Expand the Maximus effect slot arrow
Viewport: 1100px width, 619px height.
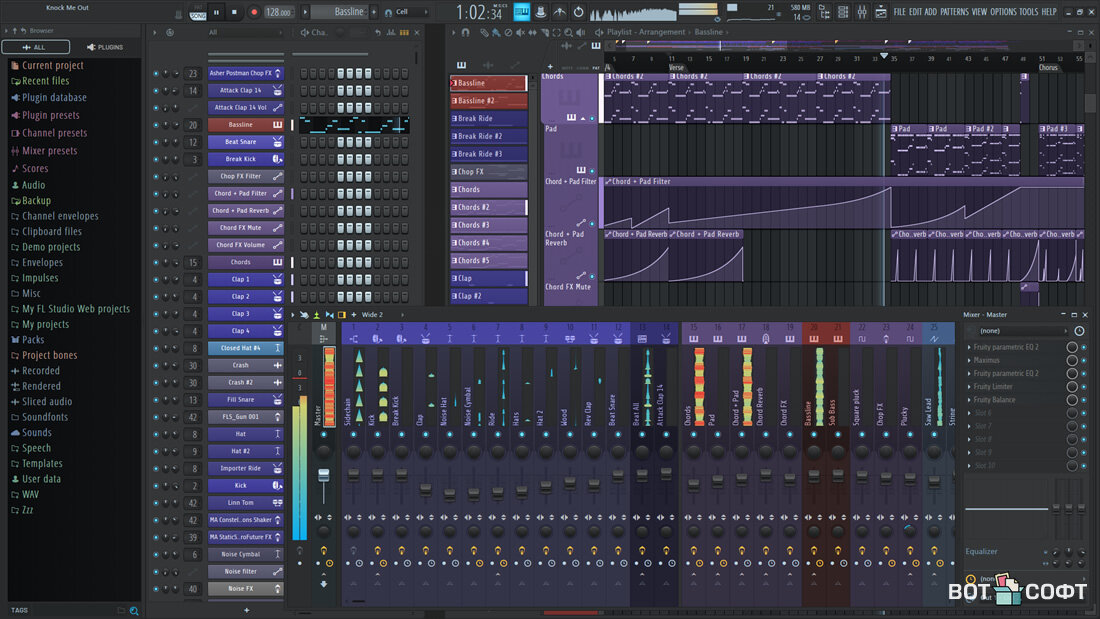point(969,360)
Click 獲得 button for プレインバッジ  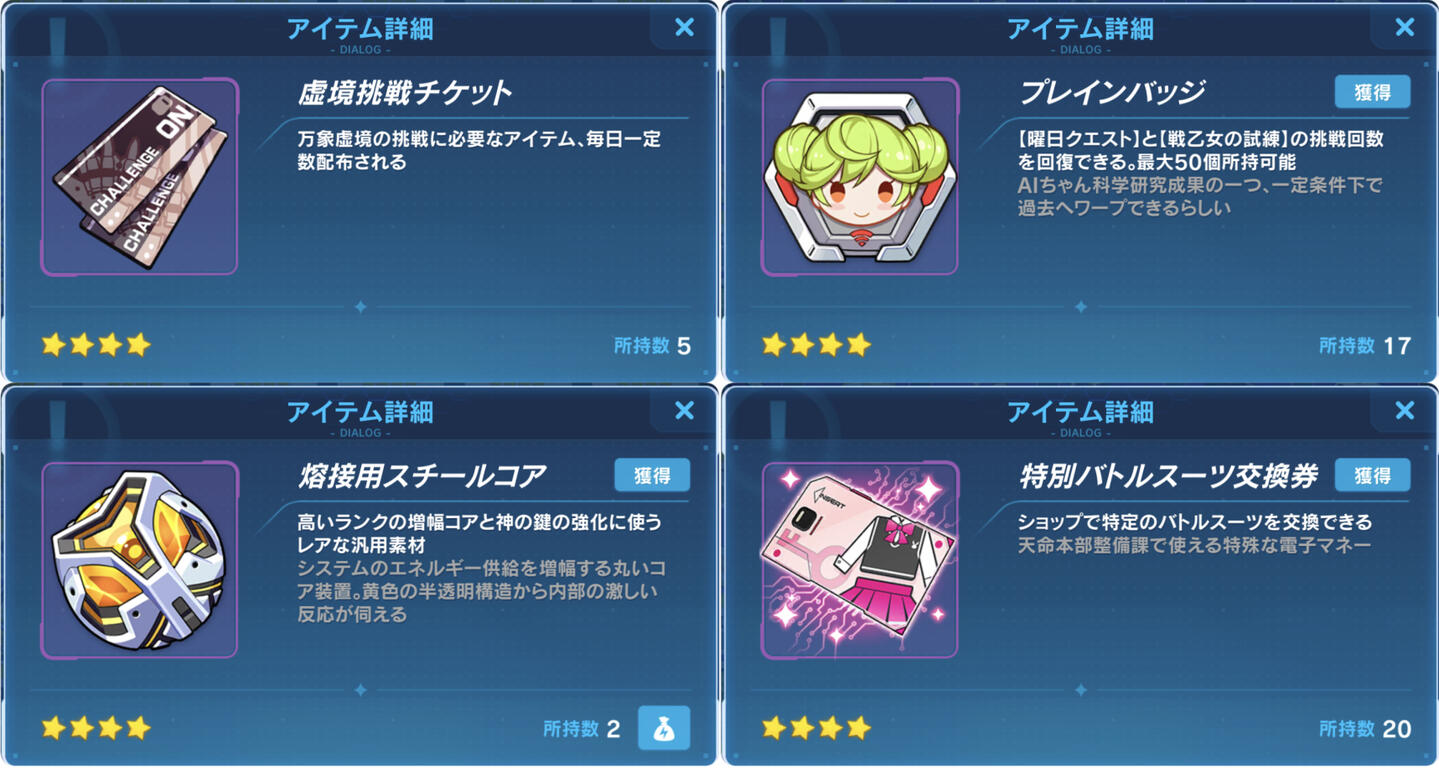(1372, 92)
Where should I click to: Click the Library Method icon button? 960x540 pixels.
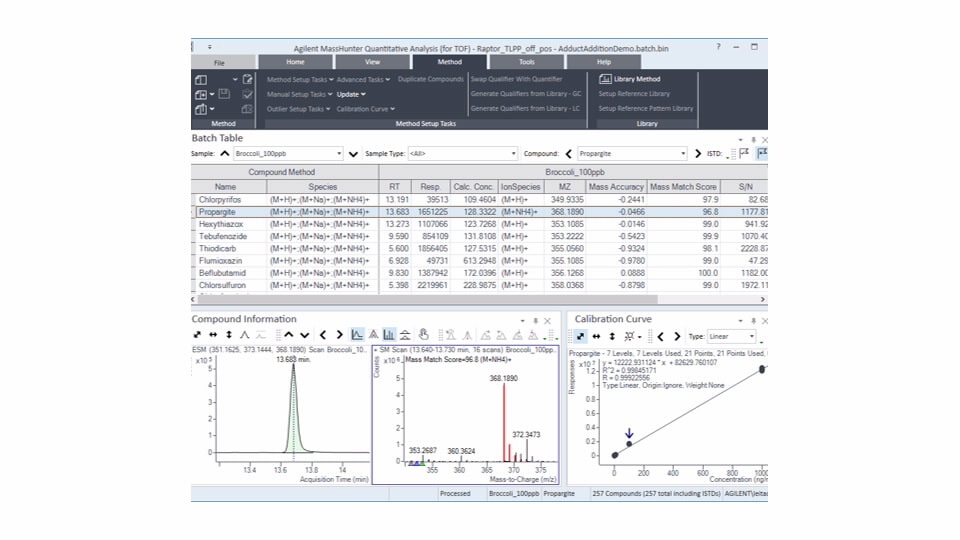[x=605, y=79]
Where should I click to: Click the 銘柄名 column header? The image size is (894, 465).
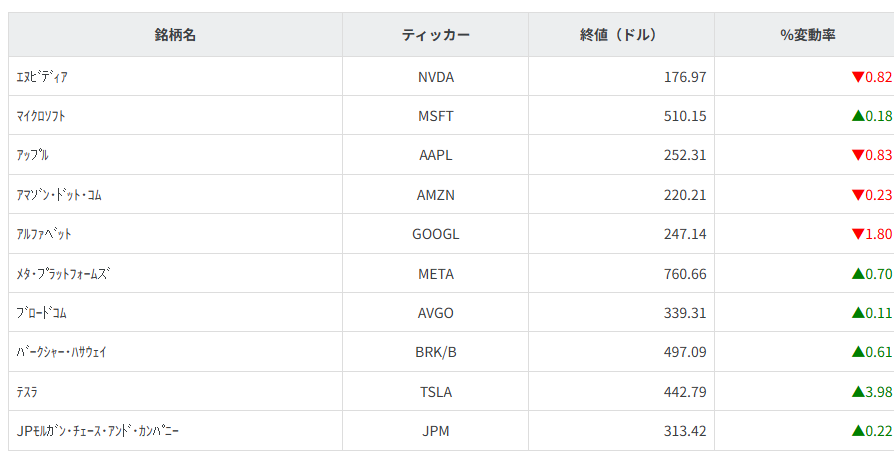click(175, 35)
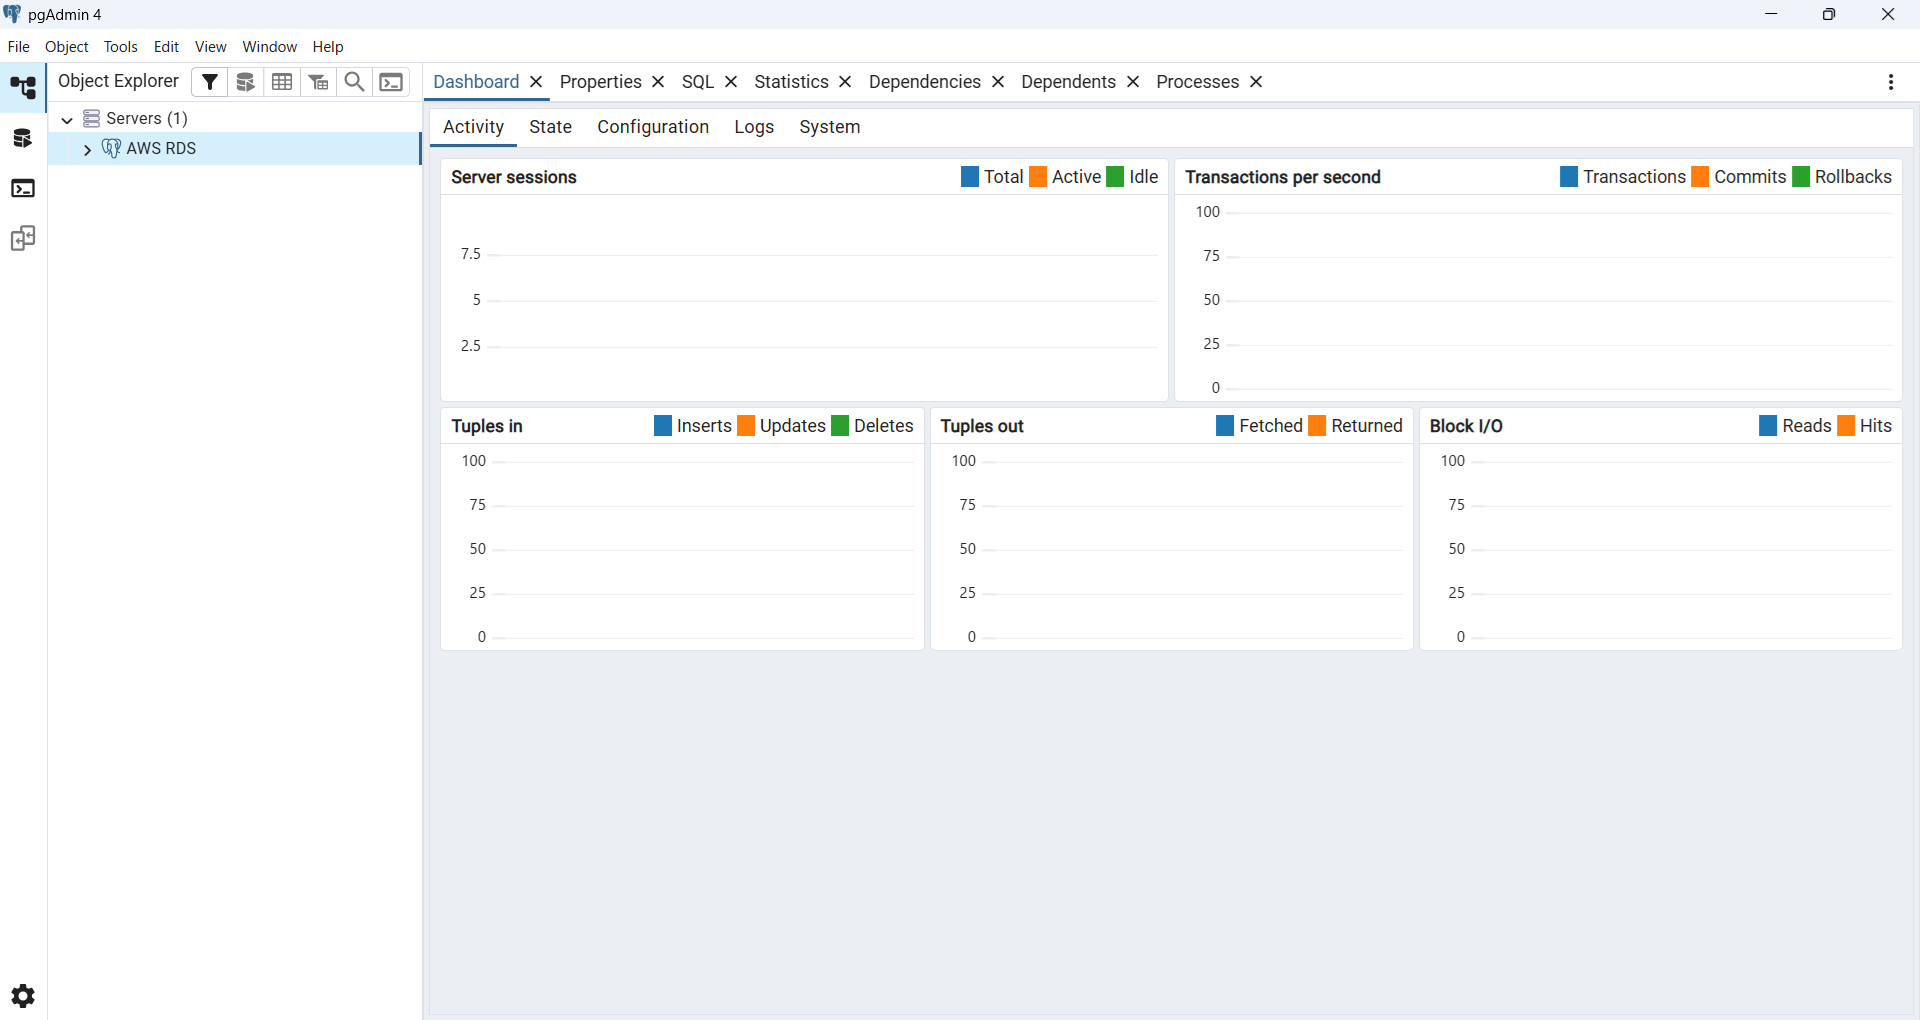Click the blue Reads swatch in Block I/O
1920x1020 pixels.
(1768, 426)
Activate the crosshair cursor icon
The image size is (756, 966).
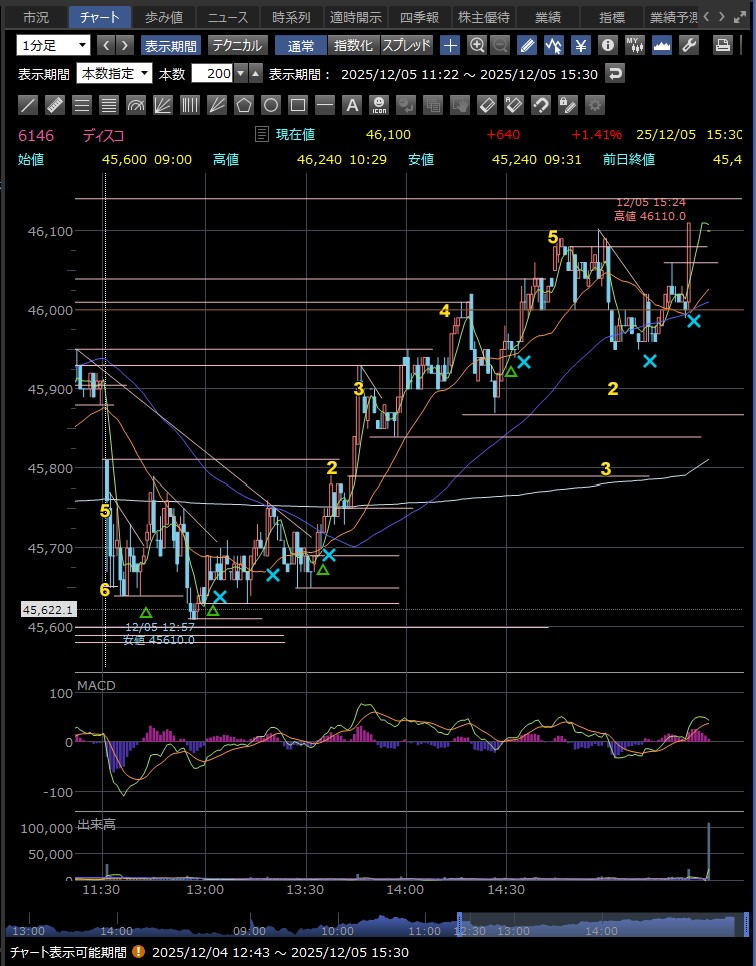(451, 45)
———
Beginning at the line containing "Where should I click to: Click the 銘柄名", restate every line through the end of the material above exactly; omit the pictures.

Where should I click to: Click the 銘柄名 column header? The image size is (894, 465).
click(175, 35)
Click the blue Reads swatch in Block I/O
1920x1020 pixels.
(1768, 426)
Activate the crosshair cursor icon
The image size is (756, 966).
(451, 45)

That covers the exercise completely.